[RECORDS PROVIDED]

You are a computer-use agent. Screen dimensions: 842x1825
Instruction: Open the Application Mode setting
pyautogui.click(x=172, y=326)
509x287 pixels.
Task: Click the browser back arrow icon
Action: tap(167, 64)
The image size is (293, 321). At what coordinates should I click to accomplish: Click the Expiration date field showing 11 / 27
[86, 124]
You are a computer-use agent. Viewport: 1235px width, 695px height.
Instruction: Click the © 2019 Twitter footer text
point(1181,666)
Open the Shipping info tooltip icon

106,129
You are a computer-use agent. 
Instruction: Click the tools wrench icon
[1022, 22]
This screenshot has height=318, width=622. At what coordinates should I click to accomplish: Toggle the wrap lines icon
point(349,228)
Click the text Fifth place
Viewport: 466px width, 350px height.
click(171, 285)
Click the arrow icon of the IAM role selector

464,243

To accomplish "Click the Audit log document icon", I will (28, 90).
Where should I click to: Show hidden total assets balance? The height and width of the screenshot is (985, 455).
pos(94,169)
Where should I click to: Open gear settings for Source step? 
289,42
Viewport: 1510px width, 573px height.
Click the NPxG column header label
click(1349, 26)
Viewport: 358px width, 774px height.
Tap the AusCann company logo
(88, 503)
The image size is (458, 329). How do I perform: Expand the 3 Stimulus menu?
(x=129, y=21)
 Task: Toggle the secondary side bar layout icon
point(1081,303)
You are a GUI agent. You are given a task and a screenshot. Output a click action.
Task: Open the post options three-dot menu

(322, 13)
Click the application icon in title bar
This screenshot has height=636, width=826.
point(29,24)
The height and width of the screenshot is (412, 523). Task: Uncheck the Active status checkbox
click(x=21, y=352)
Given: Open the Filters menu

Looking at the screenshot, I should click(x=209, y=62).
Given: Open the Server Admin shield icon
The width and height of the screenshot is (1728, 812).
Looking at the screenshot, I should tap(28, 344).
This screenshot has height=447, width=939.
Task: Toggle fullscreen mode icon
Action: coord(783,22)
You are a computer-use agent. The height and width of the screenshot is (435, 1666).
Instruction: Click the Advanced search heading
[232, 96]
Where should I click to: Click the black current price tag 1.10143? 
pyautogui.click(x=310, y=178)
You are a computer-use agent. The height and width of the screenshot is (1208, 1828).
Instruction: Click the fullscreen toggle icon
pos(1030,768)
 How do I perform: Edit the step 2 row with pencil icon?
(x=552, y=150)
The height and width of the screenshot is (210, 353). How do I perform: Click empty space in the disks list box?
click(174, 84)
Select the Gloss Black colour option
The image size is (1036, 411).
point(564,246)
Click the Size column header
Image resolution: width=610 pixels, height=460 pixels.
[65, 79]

[/RECORDS PROVIDED]

* EXERCISE GOAL
All of the records must be retyped exactly as they are.

* COMPLETED EXERCISE
You are a computer-use agent. Screen dimensions: 842x1825
Instruction: Open the Application Mode setting
pyautogui.click(x=172, y=326)
509x287 pixels.
Task: Click the browser back arrow icon
Action: tap(167, 64)
The image size is (293, 321). At what coordinates should I click to accomplish: Click the Expiration date field showing 11 / 27
[86, 124]
You are a computer-use agent. Viewport: 1235px width, 695px height.
Instruction: Click the © 2019 Twitter footer text
point(1181,666)
Open the Shipping info tooltip icon

106,129
You are a computer-use agent. 
Instruction: Click the tools wrench icon
[1022, 22]
This screenshot has height=318, width=622. At what coordinates should I click to accomplish: Toggle the wrap lines icon
point(349,228)
Click the text Fifth place
Viewport: 466px width, 350px height.
click(171, 285)
Click the arrow icon of the IAM role selector

464,243

To accomplish "Click the Audit log document icon", I will (28, 90).
Where should I click to: Show hidden total assets balance? The height and width of the screenshot is (985, 455).
pos(94,169)
Where should I click to: Open gear settings for Source step? 
289,42
Viewport: 1510px width, 573px height.
Click the NPxG column header label
click(1349, 26)
Viewport: 358px width, 774px height.
Tap the AusCann company logo
(88, 503)
The image size is (458, 329). How do I perform: Expand the 3 Stimulus menu?
(x=129, y=21)
 Task: Toggle the secondary side bar layout icon
point(1081,303)
You are a GUI agent. You are given a task and a screenshot. Output a click action.
Task: Open the post options three-dot menu

(322, 13)
Click the application icon in title bar
This screenshot has height=636, width=826.
point(29,24)
The height and width of the screenshot is (412, 523). Task: Uncheck the Active status checkbox
click(x=21, y=352)
Given: Open the Filters menu

Looking at the screenshot, I should click(x=209, y=62).
Given: Open the Server Admin shield icon
The width and height of the screenshot is (1728, 812).
Looking at the screenshot, I should tap(28, 344).
This screenshot has height=447, width=939.
Task: Toggle fullscreen mode icon
Action: coord(783,22)
You are a computer-use agent. The height and width of the screenshot is (435, 1666).
Instruction: Click the Advanced search heading
[232, 96]
Where should I click to: Click the black current price tag 1.10143? 
pyautogui.click(x=310, y=178)
You are a computer-use agent. The height and width of the screenshot is (1208, 1828).
Instruction: Click the fullscreen toggle icon
pos(1030,768)
 How do I perform: Edit the step 2 row with pencil icon?
(x=552, y=150)
The height and width of the screenshot is (210, 353). How do I perform: Click empty space in the disks list box?
click(174, 84)
Select the Gloss Black colour option
The image size is (1036, 411).
point(564,246)
Click the Size column header
Image resolution: width=610 pixels, height=460 pixels.
[65, 79]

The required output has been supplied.